“…we just want it to be healthy.”

23 Aug

It’s a question frequently asked of expectant parents, “Do you want a boy or a girl?” At some point in time, we have either heard this familiar answer or we have used the statement ourselves to answer that question, “We don’t have a preference; we just want it to be healthy.”

It sounds like a good answer, but I’ve often wanted to ask the follow-up question, “But, what if it isn’t healthy? Then what?” I don’t say that to be critical or condescending, but as someone who has found herself in the position of giving birth to an unhealthy baby, I wonder if some expectant parents have really thought about how they would answer that question.

Sammy spent nearly 4 months in the neonatal ICU following his birth. It was a rather large NICU that could accommodate 60+ babies at any one time, and it was often at capacity. Except for the day following my c-section due to my own health crisis and the day following my gall bladder removal 5 weeks later, I was at Sammy’s bedside daily. I saw newborn babies admitted for observation following c-section deliveries. I saw micro-preemies who were too fragile to be held. I saw twins, triplets, and quads. I saw infants born with drug addictions. I saw babies needing oxygen, intubated and on ventilators, with feeding tubes, and with scars indicating that they had needed surgery of some kind.

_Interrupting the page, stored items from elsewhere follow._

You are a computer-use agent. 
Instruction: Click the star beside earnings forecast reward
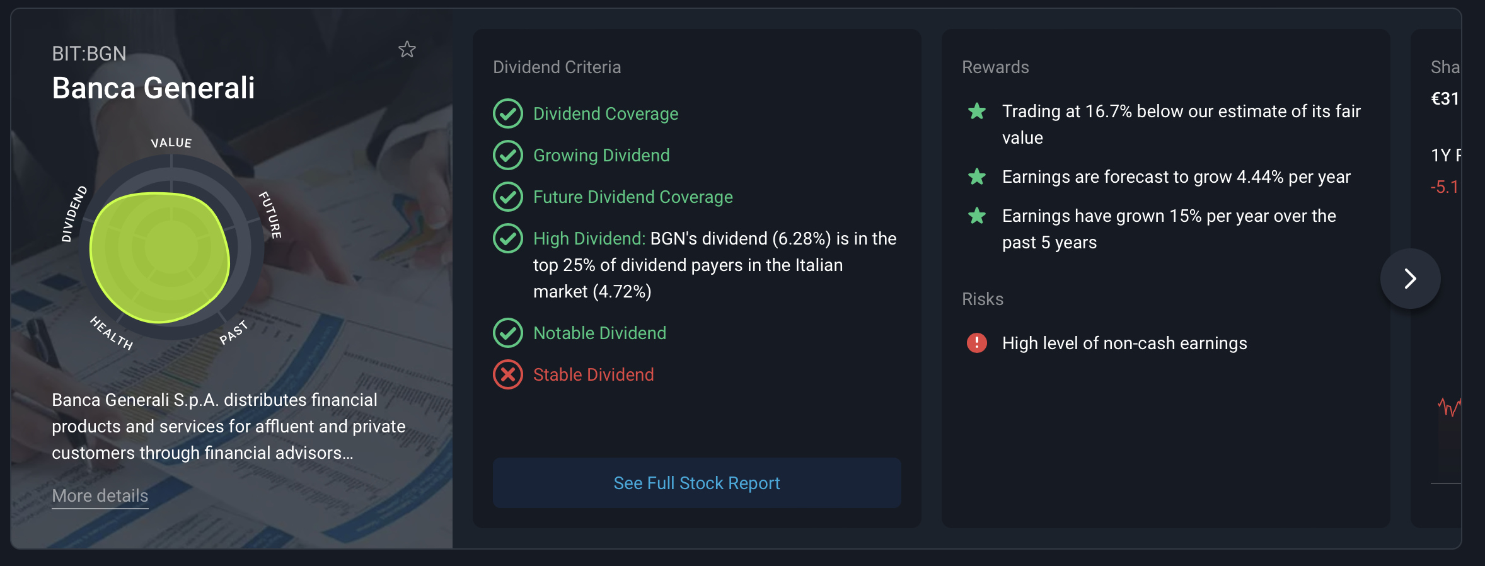[x=977, y=176]
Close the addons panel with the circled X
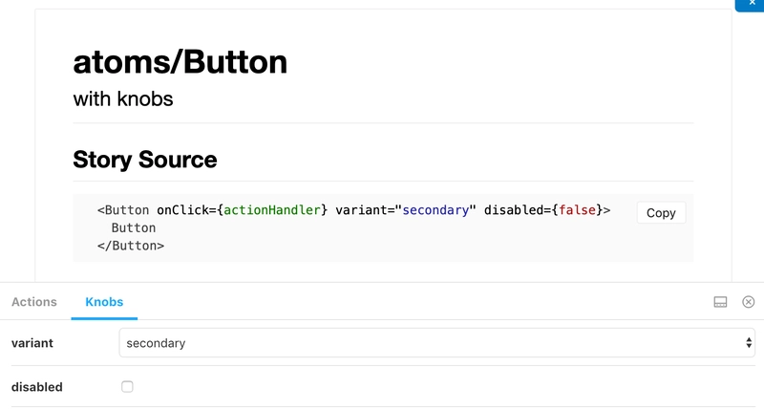The height and width of the screenshot is (410, 764). click(x=749, y=302)
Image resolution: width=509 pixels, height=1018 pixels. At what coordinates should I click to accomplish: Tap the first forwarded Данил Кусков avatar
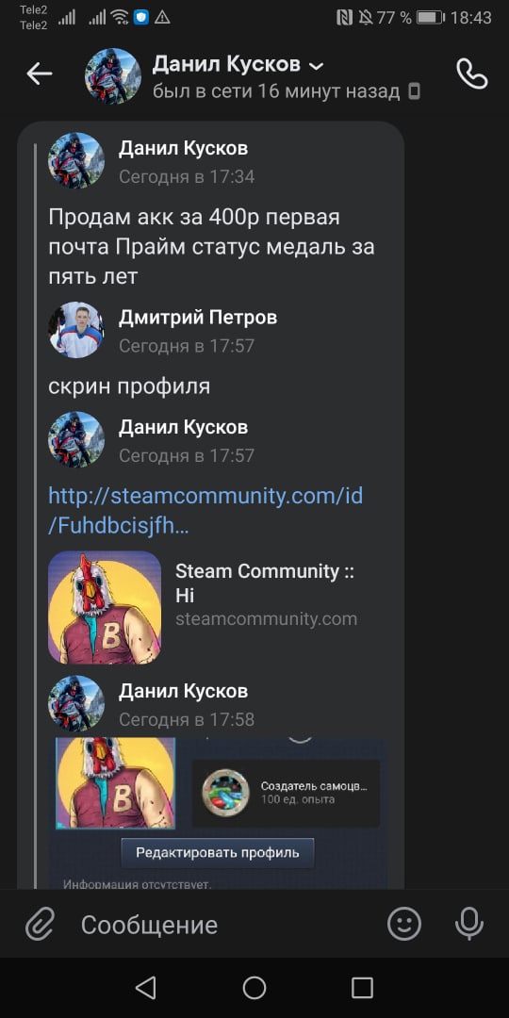coord(76,160)
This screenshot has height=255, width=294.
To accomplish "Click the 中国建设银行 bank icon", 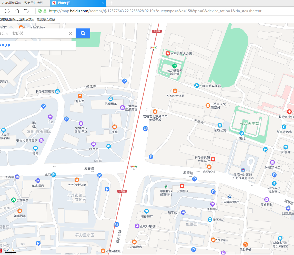I will [x=230, y=197].

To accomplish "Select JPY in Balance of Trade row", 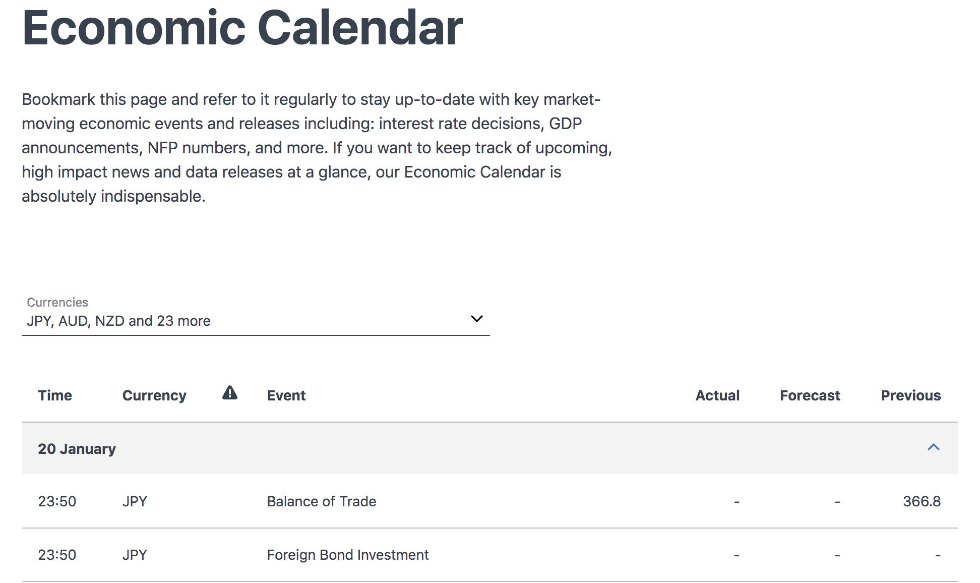I will [135, 501].
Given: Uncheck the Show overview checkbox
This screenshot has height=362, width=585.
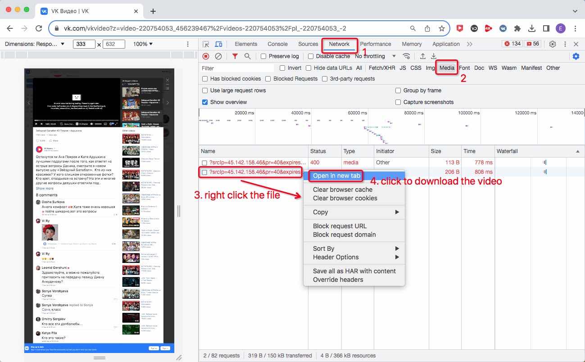Looking at the screenshot, I should [x=205, y=102].
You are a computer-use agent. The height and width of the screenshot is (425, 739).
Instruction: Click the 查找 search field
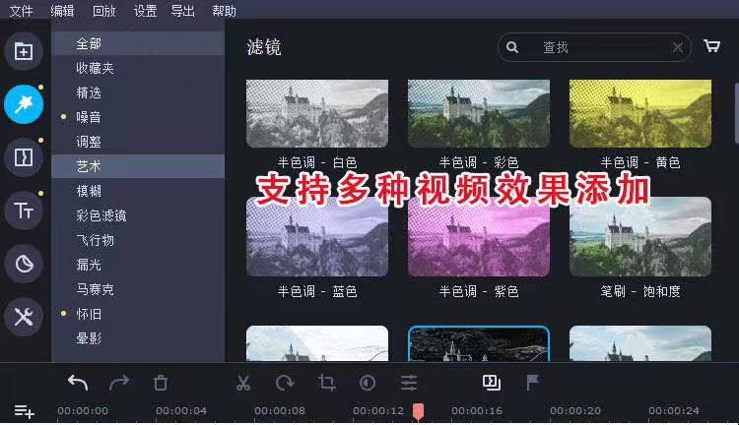pyautogui.click(x=601, y=47)

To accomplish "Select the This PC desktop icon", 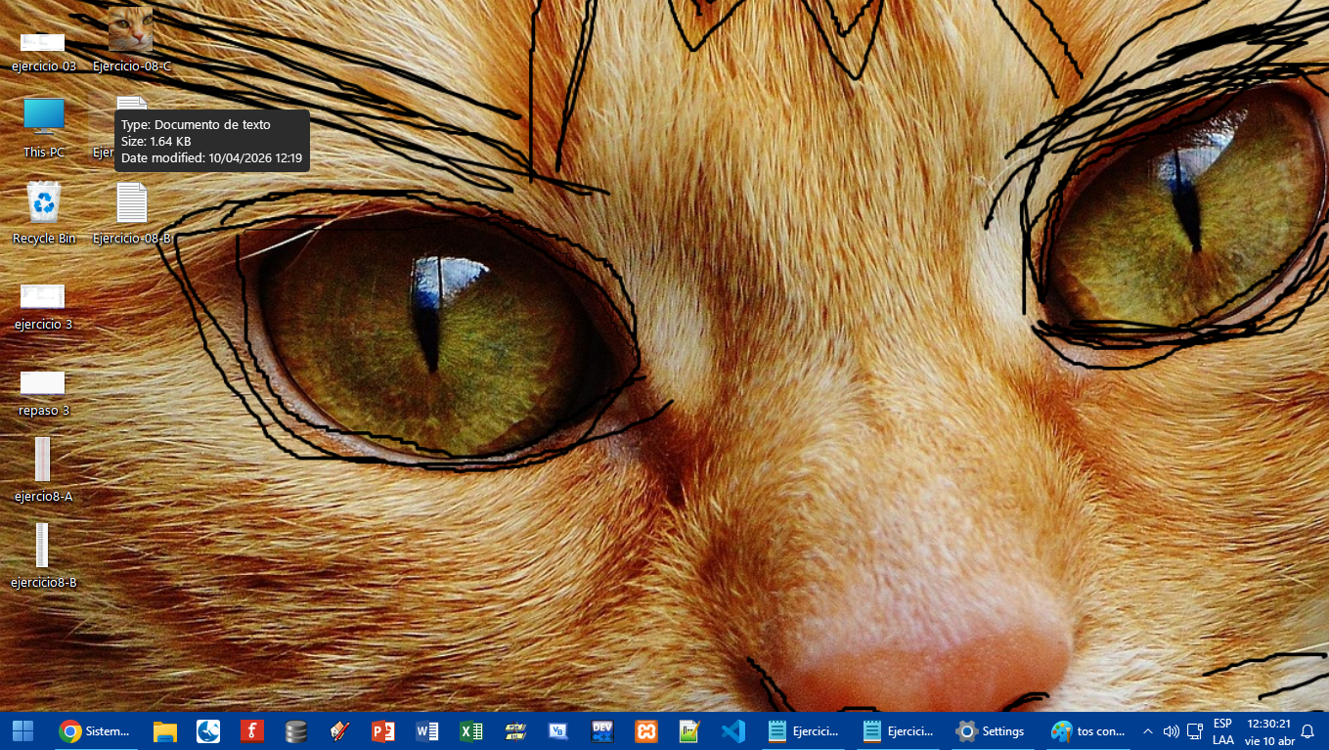I will (x=44, y=125).
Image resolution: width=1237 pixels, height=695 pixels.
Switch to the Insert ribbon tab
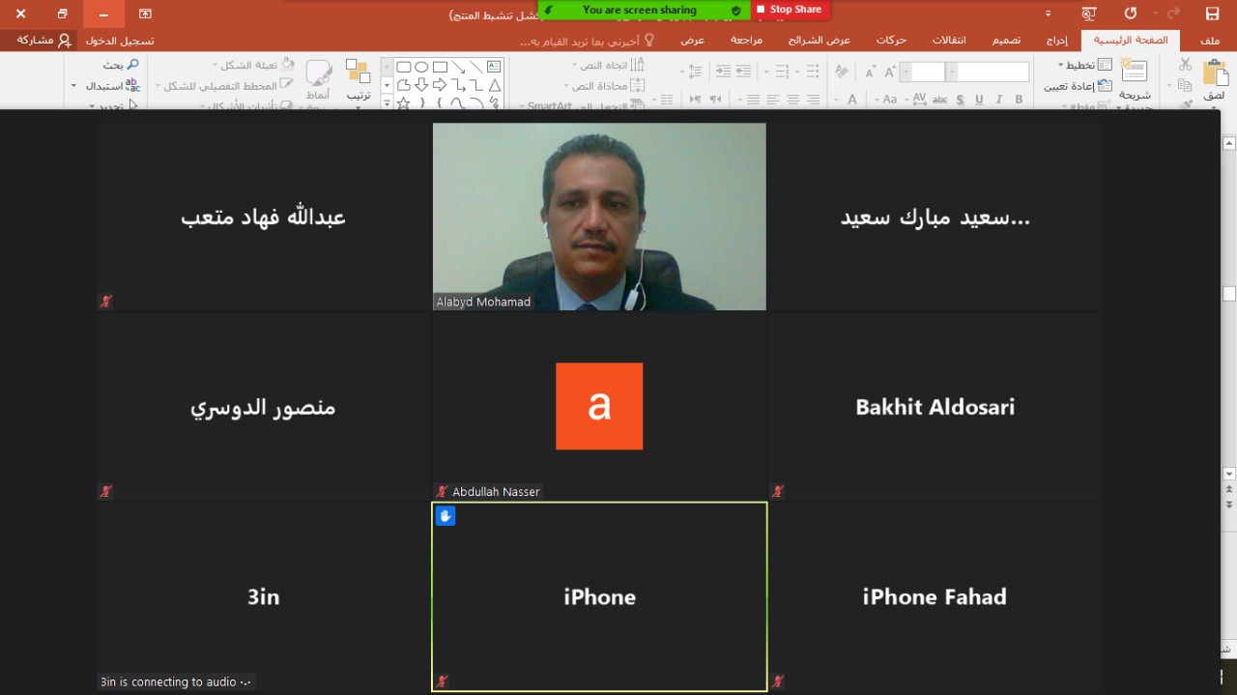click(1056, 41)
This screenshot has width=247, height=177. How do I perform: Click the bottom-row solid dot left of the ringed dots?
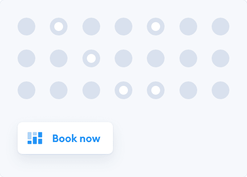tap(91, 90)
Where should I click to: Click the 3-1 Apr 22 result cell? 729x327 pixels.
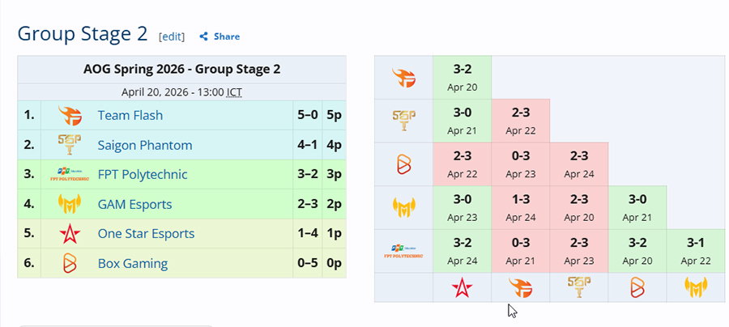pos(696,251)
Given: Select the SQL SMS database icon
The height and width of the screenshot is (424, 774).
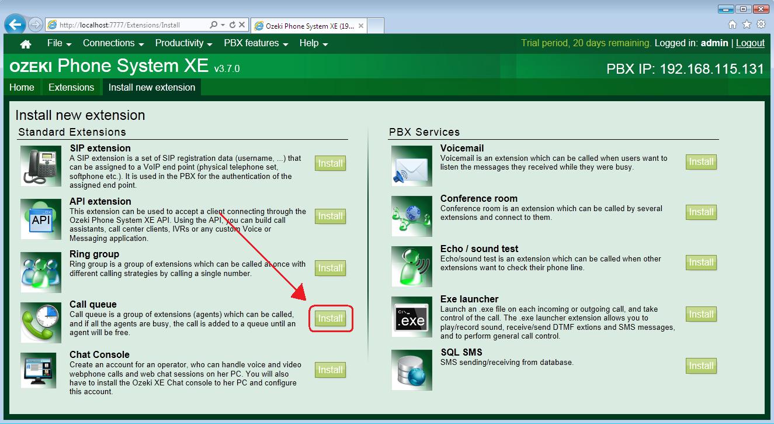Looking at the screenshot, I should coord(411,370).
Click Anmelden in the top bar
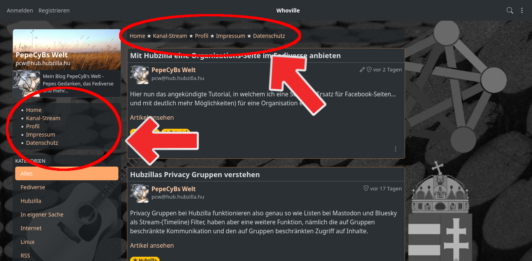The image size is (532, 261). [20, 11]
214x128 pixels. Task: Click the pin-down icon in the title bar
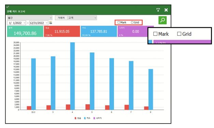158,10
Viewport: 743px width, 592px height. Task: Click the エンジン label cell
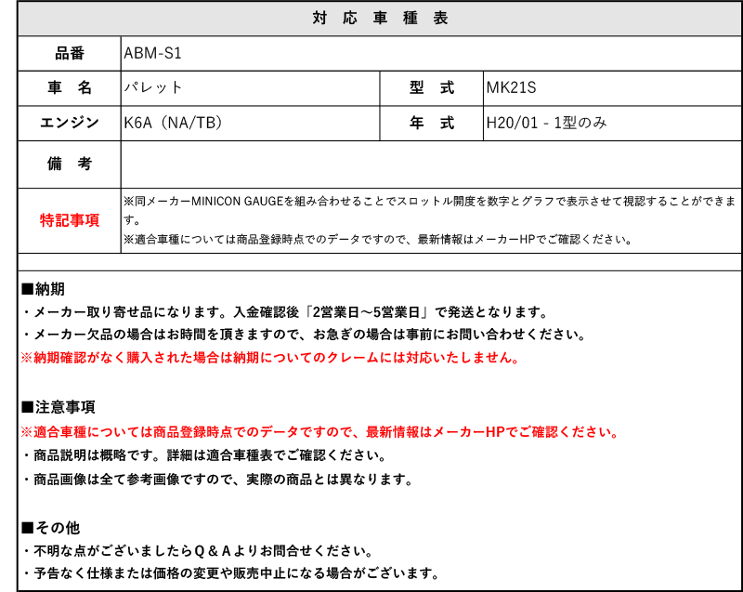point(70,123)
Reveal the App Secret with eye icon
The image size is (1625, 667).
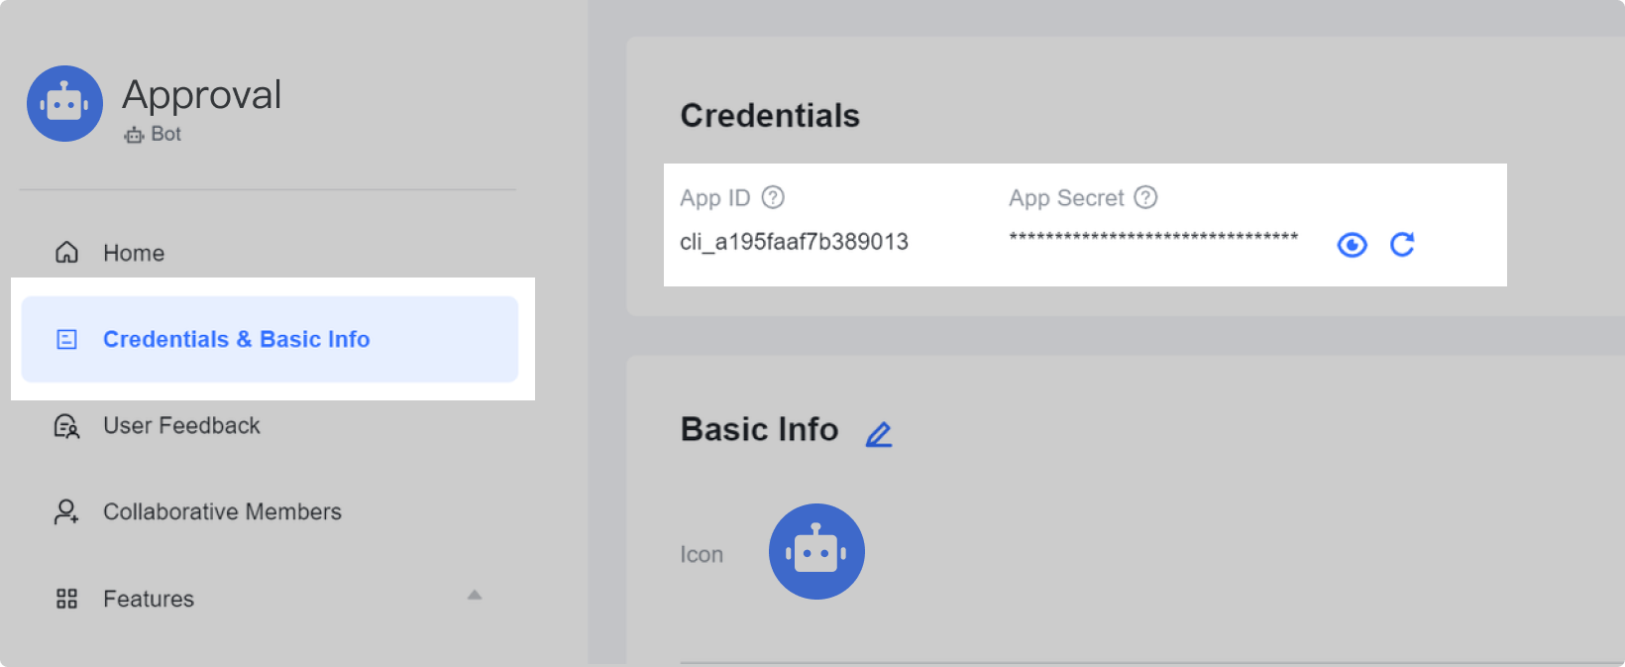(x=1352, y=245)
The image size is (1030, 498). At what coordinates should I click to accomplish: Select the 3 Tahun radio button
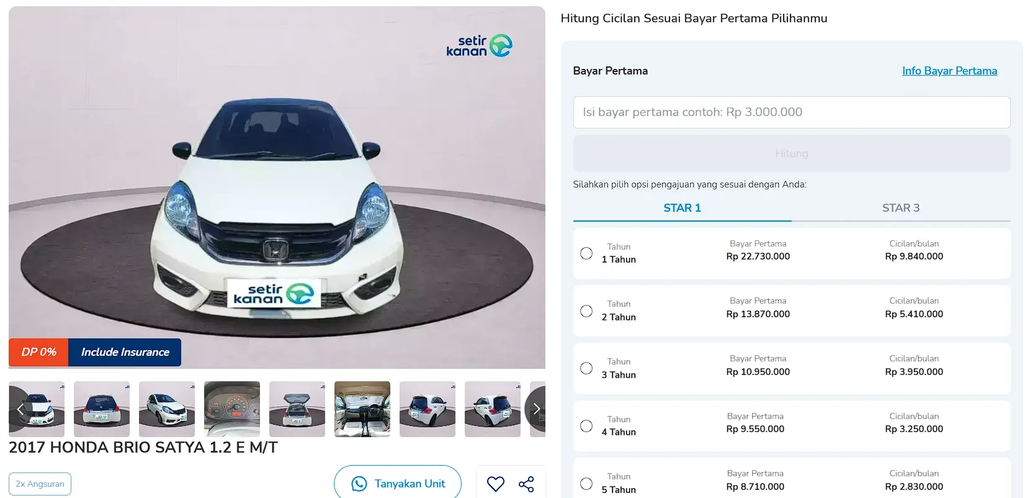[x=586, y=368]
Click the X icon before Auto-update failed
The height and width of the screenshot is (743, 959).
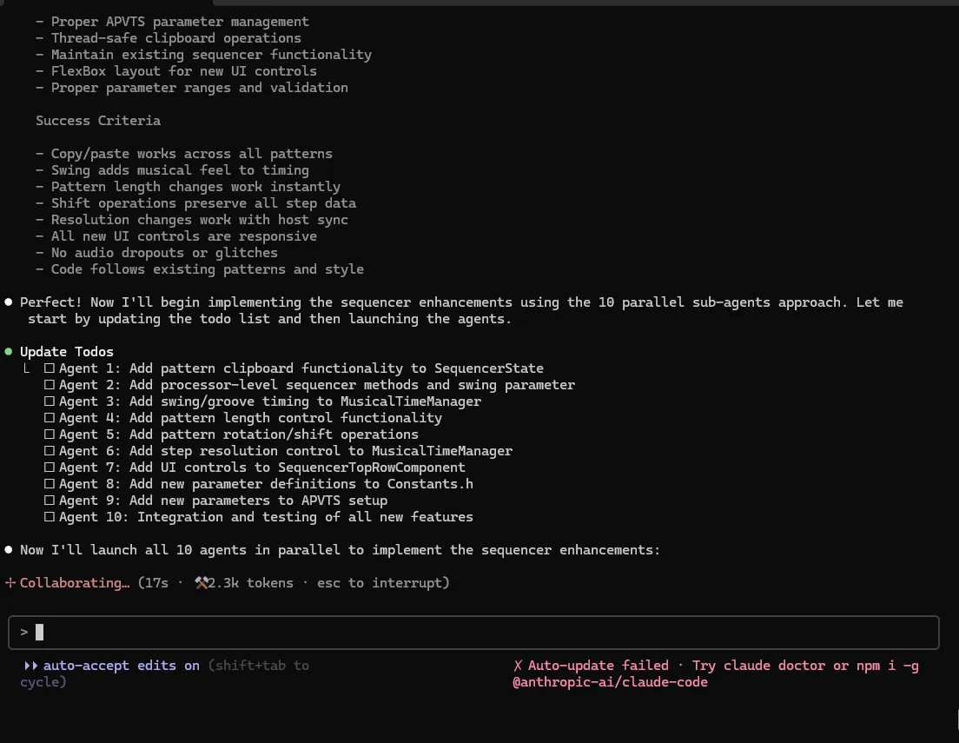(x=518, y=666)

I saw babies leave the NICU to go home with their parents, and I saw parents leave the NICU with empty arms.

They say that “home is where the heart is”; well, during those four months, my heart was in that NICU. After spending a little while there, I began to feel overwhelmed and depressed by the fact that it seemed as if every baby was sick because that is all I saw every day. Finally, a little reality kicked in and I reminded myself that healthy babies were being born every day in that hospital and also in hospitals and homes around the world.

I think maybe I spent a little too much time focused on and worrying about babies who were sick, but I also think that we sometimes take it for granted that pregnancies will go perfectly and babies will be born healthy.  But, what if?